Ambassador Cherith Norman Chalet
Minister Counselor
U.S. Mission to the United Nations
New York City
May 7, 2018

AS DELIVERED

Thank you, Mr. Chair. It is very good to see you and all colleagues here this morning. My delegation looks forward to working with you and other colleagues in the weeks ahead. I would also like to thank Ms. Bettina Tucci Bartsiotas, Assistant Secretary-General, Controller, and Mr. Carlos Ruiz Massieu, Chairman of the ABABQ, for being here today. I would also like to thank the Department of General Assembly Affairs and Conference Management’s leadership for the efforts they have taken to issue almost all reports before the start of this session. And to Ms.

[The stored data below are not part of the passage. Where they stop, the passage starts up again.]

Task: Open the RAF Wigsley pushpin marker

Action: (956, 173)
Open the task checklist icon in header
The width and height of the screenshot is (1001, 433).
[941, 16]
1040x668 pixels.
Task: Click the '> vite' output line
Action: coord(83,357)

Sharon van Buerle and her team, thank you for your continued support to the Committee’s work.

At the outset, my delegation would like to pay tribute to those men and women who serve the United Nations, including those who have given their lives in the cause of peace.

I have a few preliminary comments regarding the issues that this Committee will consider during this second resumed part of the seventy-second session.

UN peacekeeping operations remain essential tools for maintaining international peace and security. The role of this Committee, in partnership with the Secretariat, is to ensure that peacekeeping operations continuously strive for efficiency and effectiveness in implementing their mandates and holding uniform and civilian personnel to the highest standards of performance. Given that the majority of UN uniformed and civilian personnel are deployed in active conflict zones, words like efficiency and effectiveness and performance take on a more serious meaning: safety and security of peacekeepers, protection of civilians from violence, expansion of state authority, and promotion of human rights. With these very real and critical issues at stake, missions must demonstrate both concrete results and how the significant investments made by Member States have translated into these results.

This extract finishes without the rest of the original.